I can tell there’s a person in front of me but I can’t tell nothing about you. Sometimes when we see people, we’re quick to judge them by their outward appearance, whether that’s good, bad or in-between. But since I’ve lost my vision, I’ve learned to listen to people. If you’ll listen, they will tell you what kind of person they are…and that leads me to their heart.
In pastoring I’ve told people don’t sit around telling people you know what they’re going through unless you’ve been there…until you’ve walked in their shoes. Otherwise you’re just blind. You just don’t really know. I’ll be honest with you, as a kid I used to joke around with some of my friends. Let’s park in a handicap and you lead me in like I’m blind.
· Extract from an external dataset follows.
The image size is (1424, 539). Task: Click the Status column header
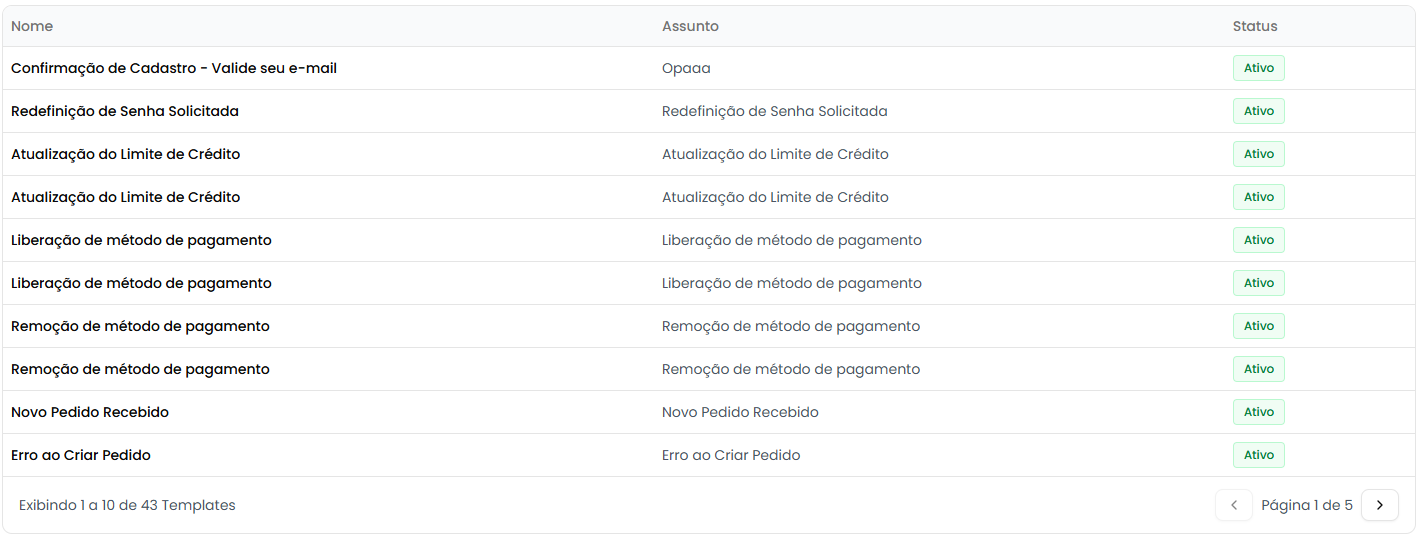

Guess what [chuckle] ‘Whatsoever a man soweth, that shall he also reap.’ So today I get to park there and have to be led in.
There’s nothing that happens in my life and there’ll be nothing happen in your life that God won’t have a reason in it. There’s a purpose in everything. Good, bad or ugly…there’s a purpose in it. There again that’s when you have to see things through a different vision. I see things out of a different set of eyes than what I could when I could see with my natural eyes.
My eyesight might be bad, but my vision’s 20/20.”